L’ancien secrétaire au Commerce a également déclaré qu’il pensait que les droits de douane sur les produits individuels bas de gamme, tels que les « balais » ou les articles ménagers, ne répondraient probablement pas aux normes fixées par l’IEEPA. Cependant, a-t-il ajouté, d’autres cas constituent une urgence nationale, comme celui de Trump imposant des droits de douane au Mexique, à la Chine et au Canada pour arrêter l’afflux de fentanyl vers les États-Unis.

Les marchés craignent plus l’incertitude que la défaite

Même si le tribunal réduit l’autorité de Trump, Ross a déclaré qu’il était peu probable que le président abandonne complètement les tarifs douaniers.

“Il est trop engagé”, dit-il encore.

Au lieu de cela, Trump pourrait chercher une nouvelle base juridique pour ses actions ou faire pression sur le Congrès pour qu’il codifie les mesures.
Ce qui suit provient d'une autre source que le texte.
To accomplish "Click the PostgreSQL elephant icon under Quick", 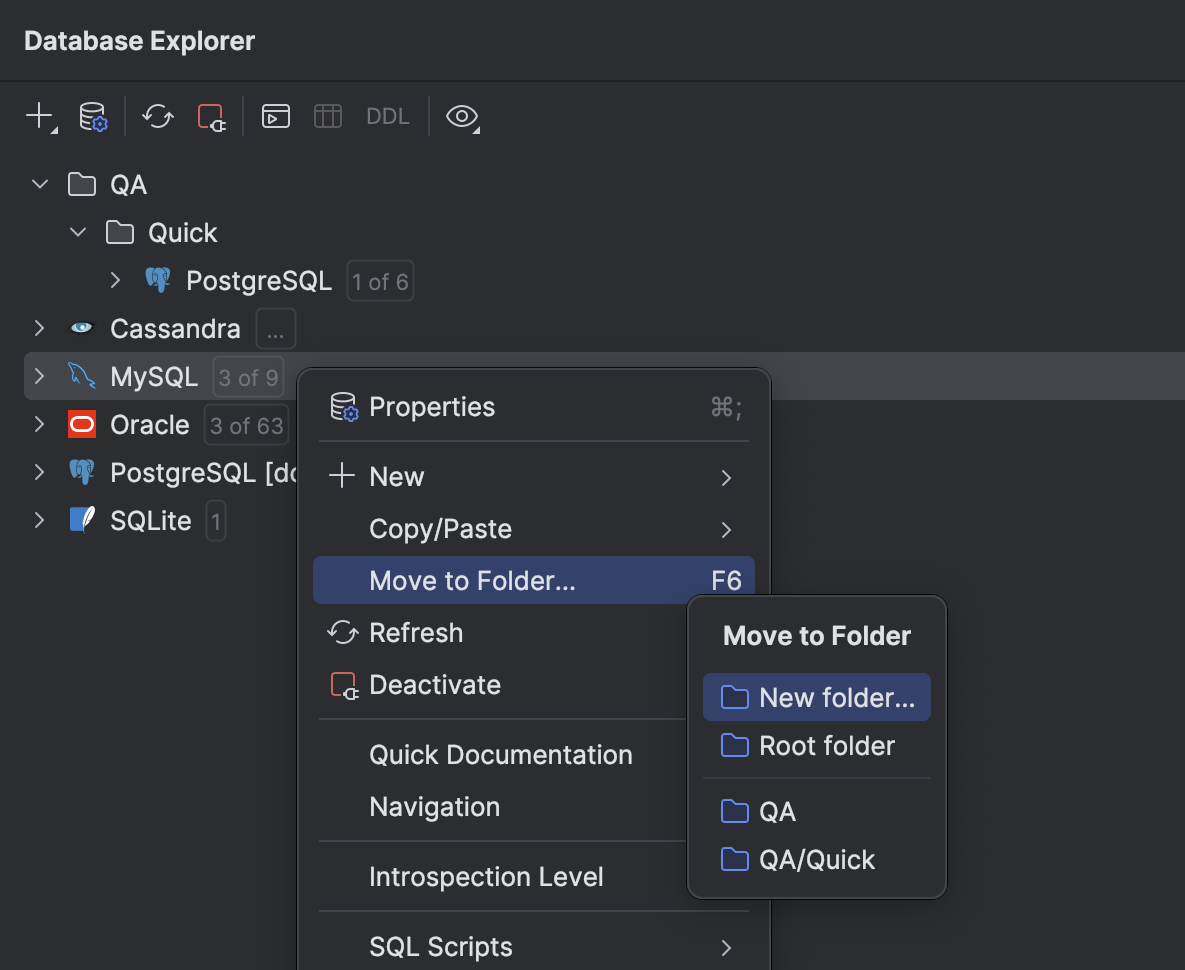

Il a noté que le soutien des syndicats aux politiques protectionnistes a brouillé les lignes partisanes traditionnelles, même si dans le climat politique actuel, les démocrates pourraient être plus enclins à s’opposer à Trump qu’à défendre leur position traditionnellement pro-syndicale.

Ross, connu dans les milieux d’affaires comme le « roi de la faillite » pour avoir restructuré des industries en difficulté avant de rejoindre l’administration, considère le combat actuel comme un jeu familier de risque-récompense. Le danger, dit-il, est non seulement de perdre la cause, mais aussi de créer une ambiguïté pour les entreprises qui s’appuient sur des règles commerciales prévisibles.